Les ateliers « Chemin de vie1 »sont des ateliers d’écriture individuels proposés aux collégiens dits absentéistes ou au bord de l’exclusion. Nous nous inspirons de ce que Freud nous rappelle à propos de l’institution scolaire : « L’école ne doit jamais oublier qu’elle a affaire à des individus encore immatures, auxquels ne peut être dénié le droit de s’attarder dans certains stades, même fâcheux, de développement. Elle ne doit pas revendiquer pour son compte l’inexorabilité de la vie, elle ne doit pas vouloir être plus qu’un jeu de vie.2 »
L’atelier vise ainsi à introduire dans le temps scolaire un espace qui accorde à ces collégiens « le droit de s’attarder ». Chaque rencontre avec l’intervenant se déroule sur une heure de cours, dans une classe. Il y a trois rencontres espacées d’une semaine.
Premier temps : l’intervenant prélève un signifiant qui se répète dans le discours du collégien ; « harcelée », disait-elle. Deuxième temps : il s’agit, à partir de quelques propositions d’écriture (faire un ping pong de mots, écrire un acrostiche), de travailler le signifiant prélevé. Lors de la troisième rencontre, surgira, ou pas, la production d’un objet, un dessin, une boîte, une chanson, un jeu, que le collégien pourra emporter… Ce qui est visé, c’est de permettre à chacun de ces jeunes, reçus un par un, de jouer avec les mots. Découper les mots, les décoller du sens, ne pas interpréter.
« Aujourd’hui, j’ai beaucoup ri », dit untel, alors qu’il s’était d’abord présenté sur le mode du refus avant de déplier sa plainte, en disant : « personne ne m’écoute ! » L’intervenante apporte alors de grandes feuilles de papier de couleur et commence à y inscrire quelques-uns de ses mots. Surpris, ce jeune garçon se déloge de son refus initial et se met à écrire. Ce qui lui permettra de trouver dans l’atelier un espace où se loger.

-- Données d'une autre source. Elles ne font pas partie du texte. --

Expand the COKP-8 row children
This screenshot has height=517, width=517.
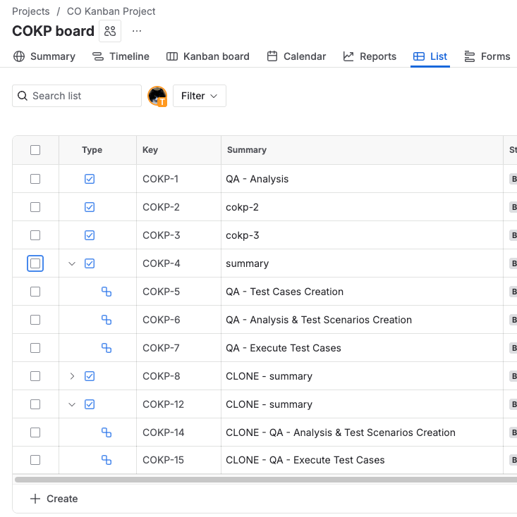coord(72,376)
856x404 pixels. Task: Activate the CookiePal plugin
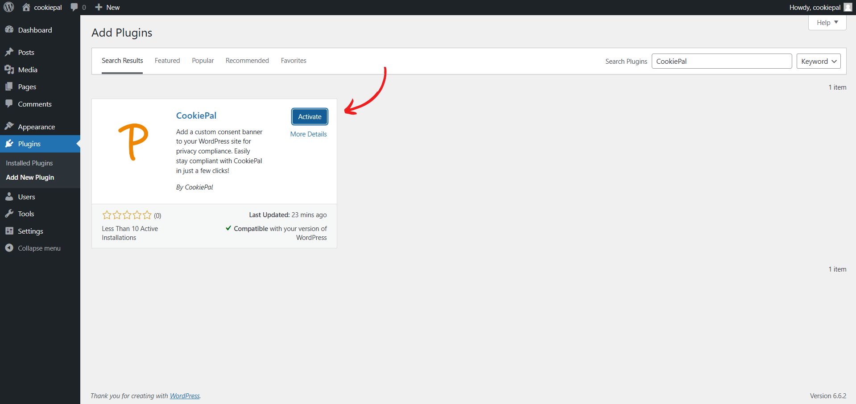pos(309,116)
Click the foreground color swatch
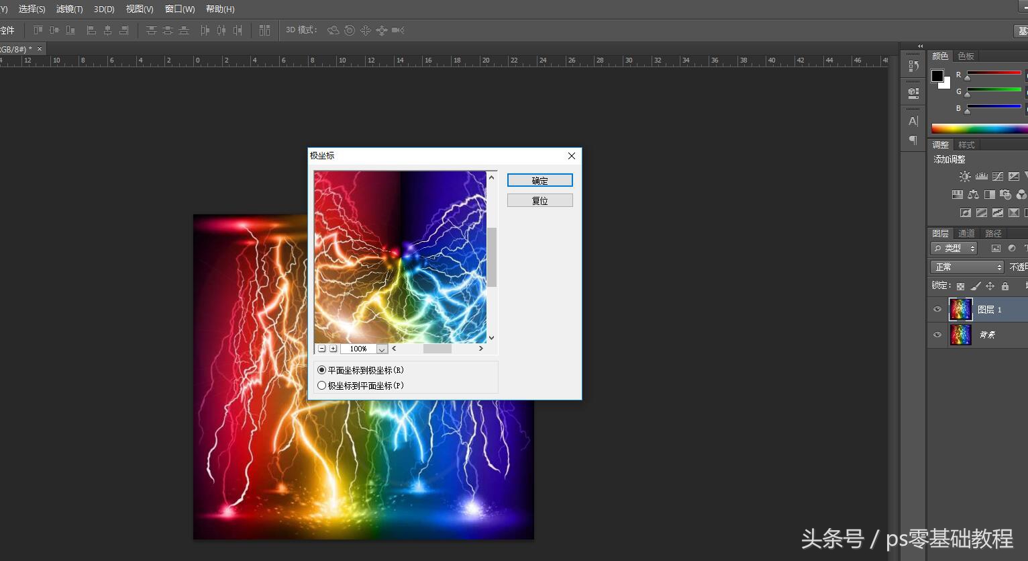 (937, 75)
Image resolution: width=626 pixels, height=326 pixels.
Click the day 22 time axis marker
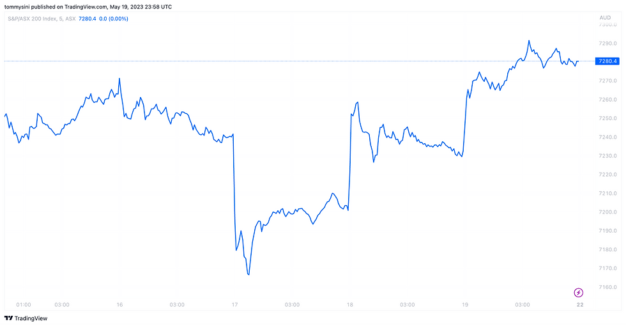pos(580,305)
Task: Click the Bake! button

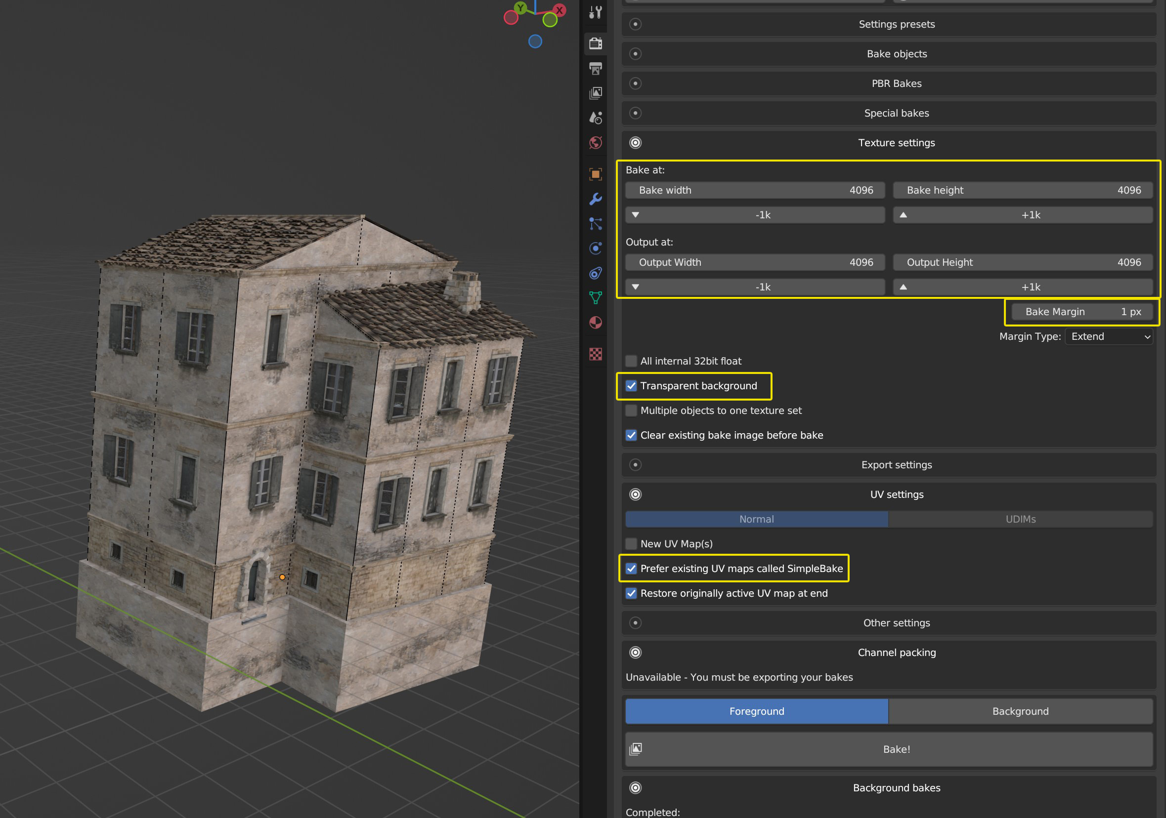Action: tap(889, 749)
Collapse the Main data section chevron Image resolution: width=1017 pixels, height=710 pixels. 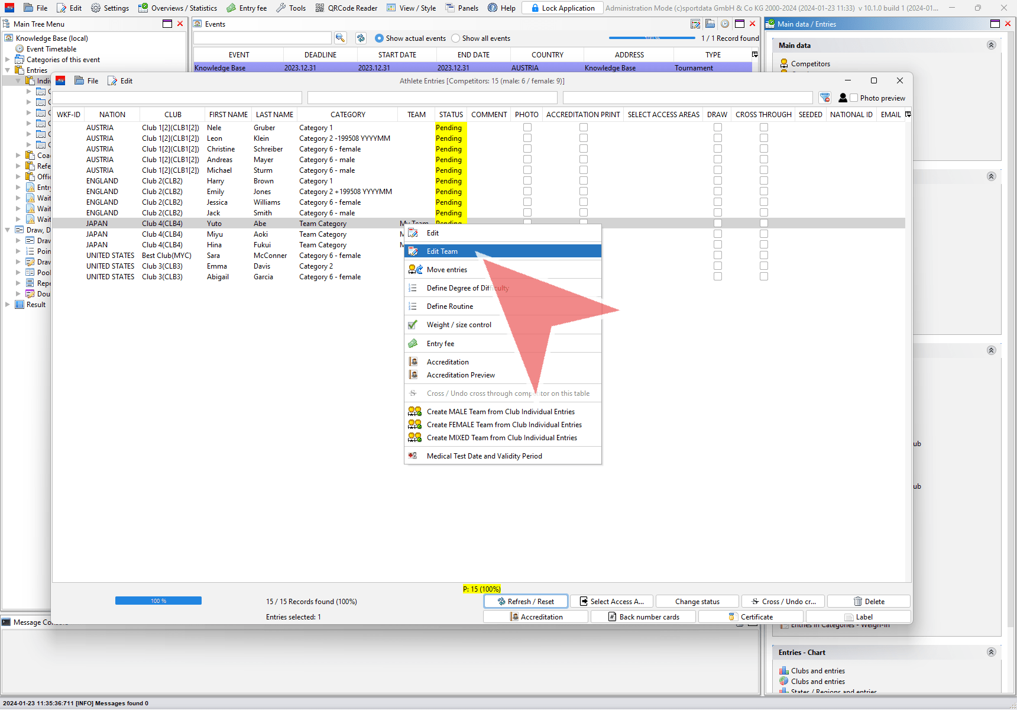[991, 45]
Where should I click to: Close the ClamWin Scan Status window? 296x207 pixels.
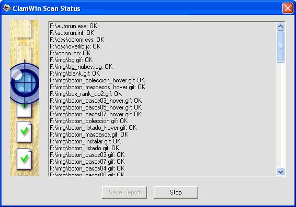288,8
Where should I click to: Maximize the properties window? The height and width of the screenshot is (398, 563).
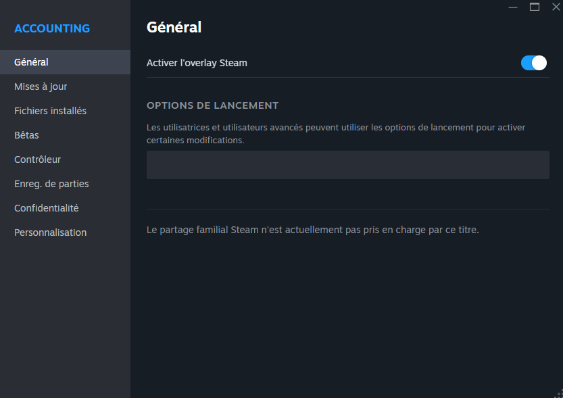click(535, 7)
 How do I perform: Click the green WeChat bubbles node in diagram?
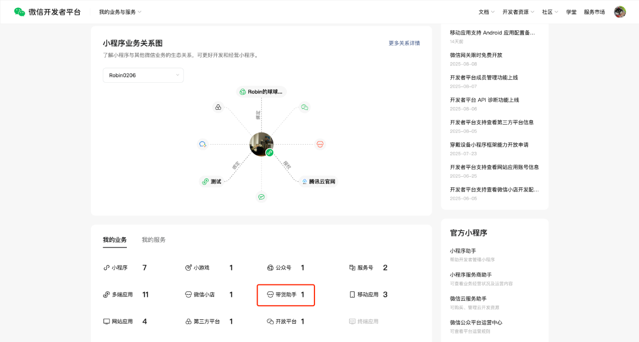[x=304, y=107]
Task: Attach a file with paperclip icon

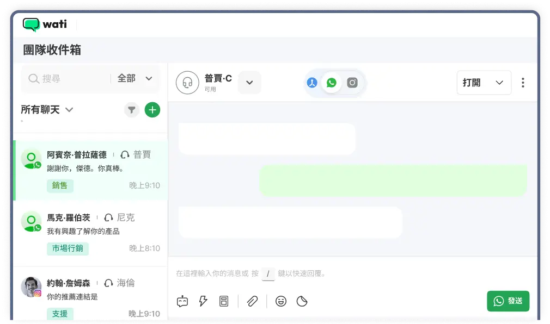Action: click(252, 301)
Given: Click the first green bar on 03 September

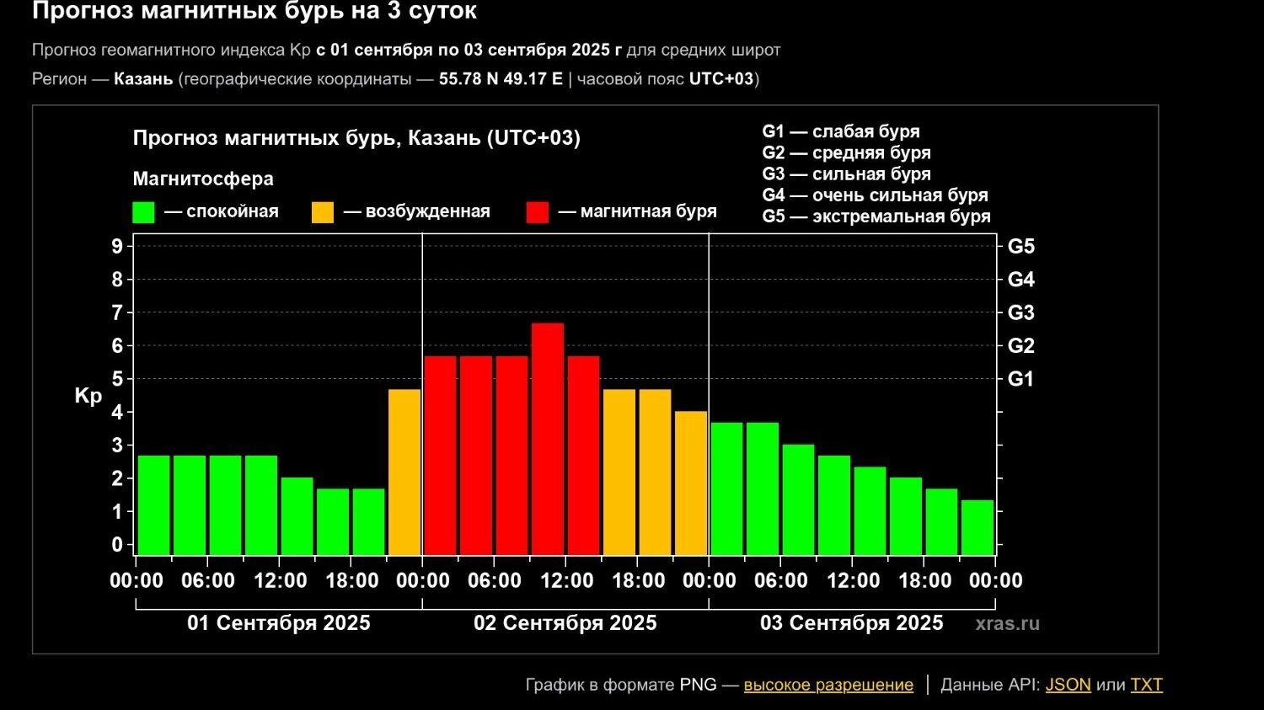Looking at the screenshot, I should point(726,488).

L’intervenant se fait docile à la rencontre, non sans provoquer surprise et jubilation. « Il faut que je mette un déterminant avant le mot », lance un autre jeune. Entendu ! Jouons avec ce déterminant qui peut faire point d’appui dans la langue. Un déterminant, ça lie et relie. L’emploi de ce terme est une trouvaille de ce garçon.
« Harcelée », c’est ce dont se plaint Julie dès son arrivée. L’intervenante lui propose alors, à partir de chacune des lettres de ce mot, d’écrire des mots nouveaux. Au troisième temps d’atelier, cette jeune fille fera d’un grand « NON » rouge son objet sur une feuille. Julie est passée de harcelée au non.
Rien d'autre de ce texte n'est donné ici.